Collected data:
++++++++++
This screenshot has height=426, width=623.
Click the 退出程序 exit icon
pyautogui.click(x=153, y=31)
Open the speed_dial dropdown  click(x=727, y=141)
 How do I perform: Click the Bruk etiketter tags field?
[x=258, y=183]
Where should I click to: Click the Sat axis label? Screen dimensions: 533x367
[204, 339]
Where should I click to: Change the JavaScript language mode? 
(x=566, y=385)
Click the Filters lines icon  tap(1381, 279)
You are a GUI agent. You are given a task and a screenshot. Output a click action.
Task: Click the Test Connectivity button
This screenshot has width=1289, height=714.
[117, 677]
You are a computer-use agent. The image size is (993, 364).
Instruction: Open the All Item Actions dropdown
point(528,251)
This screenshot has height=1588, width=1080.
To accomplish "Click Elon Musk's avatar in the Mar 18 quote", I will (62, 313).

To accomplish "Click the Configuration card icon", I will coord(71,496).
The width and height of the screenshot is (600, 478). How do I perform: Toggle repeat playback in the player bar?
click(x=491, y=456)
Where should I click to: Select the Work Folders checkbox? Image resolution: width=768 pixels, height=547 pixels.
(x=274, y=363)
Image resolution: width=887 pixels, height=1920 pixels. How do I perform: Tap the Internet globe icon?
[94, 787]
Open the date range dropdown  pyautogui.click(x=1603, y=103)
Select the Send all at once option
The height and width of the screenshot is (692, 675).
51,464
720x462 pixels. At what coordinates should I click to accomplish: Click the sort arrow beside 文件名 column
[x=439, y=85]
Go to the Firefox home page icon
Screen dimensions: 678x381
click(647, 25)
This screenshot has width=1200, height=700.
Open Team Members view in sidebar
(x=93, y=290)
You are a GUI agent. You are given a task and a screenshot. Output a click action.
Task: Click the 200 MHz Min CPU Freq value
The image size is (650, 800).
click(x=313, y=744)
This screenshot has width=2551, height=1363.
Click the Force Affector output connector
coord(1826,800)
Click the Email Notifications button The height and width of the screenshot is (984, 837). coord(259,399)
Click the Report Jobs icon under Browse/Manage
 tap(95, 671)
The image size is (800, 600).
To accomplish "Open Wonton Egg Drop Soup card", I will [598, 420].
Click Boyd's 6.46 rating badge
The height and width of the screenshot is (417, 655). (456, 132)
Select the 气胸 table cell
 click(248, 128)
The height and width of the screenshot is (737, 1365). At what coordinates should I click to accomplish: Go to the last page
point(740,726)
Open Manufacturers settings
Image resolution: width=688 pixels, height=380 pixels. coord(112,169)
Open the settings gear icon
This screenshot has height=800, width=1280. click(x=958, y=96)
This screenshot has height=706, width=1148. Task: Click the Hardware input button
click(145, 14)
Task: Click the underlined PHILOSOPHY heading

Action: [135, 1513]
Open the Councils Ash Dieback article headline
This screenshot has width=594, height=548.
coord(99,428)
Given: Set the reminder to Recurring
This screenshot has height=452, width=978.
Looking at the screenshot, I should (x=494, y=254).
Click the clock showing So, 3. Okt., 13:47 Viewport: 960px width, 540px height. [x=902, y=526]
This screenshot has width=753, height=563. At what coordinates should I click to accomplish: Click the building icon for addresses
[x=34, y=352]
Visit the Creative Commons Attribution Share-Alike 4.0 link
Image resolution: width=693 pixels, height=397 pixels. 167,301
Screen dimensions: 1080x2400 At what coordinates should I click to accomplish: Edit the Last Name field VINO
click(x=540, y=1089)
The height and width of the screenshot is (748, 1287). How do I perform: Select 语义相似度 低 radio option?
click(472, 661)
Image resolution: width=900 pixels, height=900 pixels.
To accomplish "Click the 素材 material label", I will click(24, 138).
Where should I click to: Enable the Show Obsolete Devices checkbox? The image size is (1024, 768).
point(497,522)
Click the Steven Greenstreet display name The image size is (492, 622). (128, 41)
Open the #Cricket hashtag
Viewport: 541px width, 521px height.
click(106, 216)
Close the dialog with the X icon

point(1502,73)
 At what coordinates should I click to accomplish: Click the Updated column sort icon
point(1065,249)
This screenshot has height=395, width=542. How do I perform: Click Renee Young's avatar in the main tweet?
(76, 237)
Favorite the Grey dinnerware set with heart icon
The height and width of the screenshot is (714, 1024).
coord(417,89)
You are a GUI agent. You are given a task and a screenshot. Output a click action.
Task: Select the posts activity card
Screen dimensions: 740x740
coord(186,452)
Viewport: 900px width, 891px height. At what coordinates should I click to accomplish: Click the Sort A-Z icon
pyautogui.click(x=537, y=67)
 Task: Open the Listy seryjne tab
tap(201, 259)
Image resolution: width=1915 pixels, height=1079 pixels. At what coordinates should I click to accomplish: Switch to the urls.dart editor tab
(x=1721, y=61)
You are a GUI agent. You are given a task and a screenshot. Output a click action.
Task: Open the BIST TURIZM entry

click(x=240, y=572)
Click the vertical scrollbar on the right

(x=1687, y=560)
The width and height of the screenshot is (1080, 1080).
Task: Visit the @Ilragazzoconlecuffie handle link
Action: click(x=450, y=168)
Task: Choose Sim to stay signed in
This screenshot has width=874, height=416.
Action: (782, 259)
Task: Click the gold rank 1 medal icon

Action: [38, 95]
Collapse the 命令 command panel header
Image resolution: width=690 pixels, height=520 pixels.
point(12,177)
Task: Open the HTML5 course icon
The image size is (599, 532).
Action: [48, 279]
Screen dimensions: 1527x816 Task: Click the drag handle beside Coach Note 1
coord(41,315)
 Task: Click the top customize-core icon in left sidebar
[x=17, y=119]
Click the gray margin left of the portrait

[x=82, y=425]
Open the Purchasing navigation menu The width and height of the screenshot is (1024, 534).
++++++++++
▶ _DIRECTIONS FOR THIS TASK_
Output all records exactly, with nothing added or dropped.

▶ _RESULT_
This screenshot has height=426, width=623.
Click the 退出程序 exit icon
pyautogui.click(x=153, y=31)
Open the speed_dial dropdown  click(x=727, y=141)
 How do I perform: Click the Bruk etiketter tags field?
[x=258, y=183]
Where should I click to: Click the Sat axis label? Screen dimensions: 533x367
[204, 339]
Where should I click to: Change the JavaScript language mode? 
(x=566, y=385)
Click the Filters lines icon  tap(1381, 279)
You are a GUI agent. You are given a task and a screenshot. Output a click action.
Task: Click the Test Connectivity button
This screenshot has width=1289, height=714.
[117, 677]
You are a computer-use agent. The image size is (993, 364).
Instruction: Open the All Item Actions dropdown
point(528,251)
This screenshot has height=1588, width=1080.
To accomplish "Click Elon Musk's avatar in the Mar 18 quote", I will (62, 313).

To accomplish "Click the Configuration card icon", I will coord(71,496).
The width and height of the screenshot is (600, 478). How do I perform: Toggle repeat playback in the player bar?
click(x=491, y=456)
Where should I click to: Select the Work Folders checkbox? Image resolution: width=768 pixels, height=547 pixels.
(x=274, y=363)
Image resolution: width=887 pixels, height=1920 pixels. How do I perform: Tap the Internet globe icon?
[94, 787]
Open the date range dropdown  pyautogui.click(x=1603, y=103)
Select the Send all at once option
The height and width of the screenshot is (692, 675).
51,464
720x462 pixels. At what coordinates should I click to accomplish: Click the sort arrow beside 文件名 column
[x=439, y=85]
Go to the Firefox home page icon
Screen dimensions: 678x381
click(647, 25)
This screenshot has width=1200, height=700.
Open Team Members view in sidebar
(x=93, y=290)
You are a GUI agent. You are given a task and a screenshot. Output a click action.
Task: Click the 200 MHz Min CPU Freq value
The image size is (650, 800).
click(x=313, y=744)
This screenshot has width=2551, height=1363.
Click the Force Affector output connector
coord(1826,800)
Click the Email Notifications button The height and width of the screenshot is (984, 837). coord(259,399)
Click the Report Jobs icon under Browse/Manage
 tap(95, 671)
The image size is (800, 600).
To accomplish "Open Wonton Egg Drop Soup card", I will [598, 420].
Click Boyd's 6.46 rating badge
The height and width of the screenshot is (417, 655). (456, 132)
Select the 气胸 table cell
 click(248, 128)
The height and width of the screenshot is (737, 1365). At what coordinates should I click to accomplish: Go to the last page
point(740,726)
Open Manufacturers settings
Image resolution: width=688 pixels, height=380 pixels. coord(112,169)
Open the settings gear icon
This screenshot has height=800, width=1280. click(x=958, y=96)
This screenshot has height=706, width=1148. Task: Click the Hardware input button
click(145, 14)
Task: Click the underlined PHILOSOPHY heading

Action: [135, 1513]
Open the Councils Ash Dieback article headline
This screenshot has width=594, height=548.
coord(99,428)
Given: Set the reminder to Recurring
This screenshot has height=452, width=978.
Looking at the screenshot, I should (x=494, y=254).
Click the clock showing So, 3. Okt., 13:47 Viewport: 960px width, 540px height. [x=902, y=526]
This screenshot has width=753, height=563. At what coordinates should I click to accomplish: Click the building icon for addresses
[x=34, y=352]
Visit the Creative Commons Attribution Share-Alike 4.0 link
Image resolution: width=693 pixels, height=397 pixels. 167,301
Screen dimensions: 1080x2400 At what coordinates should I click to accomplish: Edit the Last Name field VINO
click(x=540, y=1089)
The height and width of the screenshot is (748, 1287). How do I perform: Select 语义相似度 低 radio option?
click(472, 661)
Image resolution: width=900 pixels, height=900 pixels.
To accomplish "Click the 素材 material label", I will click(24, 138).
Where should I click to: Enable the Show Obsolete Devices checkbox? The image size is (1024, 768).
point(497,522)
Click the Steven Greenstreet display name The image size is (492, 622). (128, 41)
Open the #Cricket hashtag
Viewport: 541px width, 521px height.
click(106, 216)
Close the dialog with the X icon

point(1502,73)
 At what coordinates should I click to accomplish: Click the Updated column sort icon
point(1065,249)
This screenshot has height=395, width=542. How do I perform: Click Renee Young's avatar in the main tweet?
(76, 237)
Favorite the Grey dinnerware set with heart icon
The height and width of the screenshot is (714, 1024).
coord(417,89)
You are a GUI agent. You are given a task and a screenshot. Output a click action.
Task: Select the posts activity card
Screen dimensions: 740x740
coord(186,452)
Viewport: 900px width, 891px height. At what coordinates should I click to accomplish: Click the Sort A-Z icon
pyautogui.click(x=537, y=67)
 Task: Open the Listy seryjne tab
tap(201, 259)
Image resolution: width=1915 pixels, height=1079 pixels. At what coordinates should I click to accomplish: Switch to the urls.dart editor tab
(x=1721, y=61)
You are a GUI agent. You are given a task and a screenshot. Output a click action.
Task: Open the BIST TURIZM entry

click(x=240, y=572)
Click the vertical scrollbar on the right

(x=1687, y=560)
The width and height of the screenshot is (1080, 1080).
Task: Visit the @Ilragazzoconlecuffie handle link
Action: click(x=450, y=168)
Task: Choose Sim to stay signed in
This screenshot has width=874, height=416.
Action: (782, 259)
Task: Click the gold rank 1 medal icon

Action: [38, 95]
Collapse the 命令 command panel header
Image resolution: width=690 pixels, height=520 pixels.
point(12,177)
Task: Open the HTML5 course icon
The image size is (599, 532).
Action: [48, 279]
Screen dimensions: 1527x816 Task: Click the drag handle beside Coach Note 1
coord(41,315)
 Task: Click the top customize-core icon in left sidebar
[x=17, y=119]
Click the gray margin left of the portrait

[x=82, y=425]
Open the Purchasing navigation menu The width and height of the screenshot is (1024, 534).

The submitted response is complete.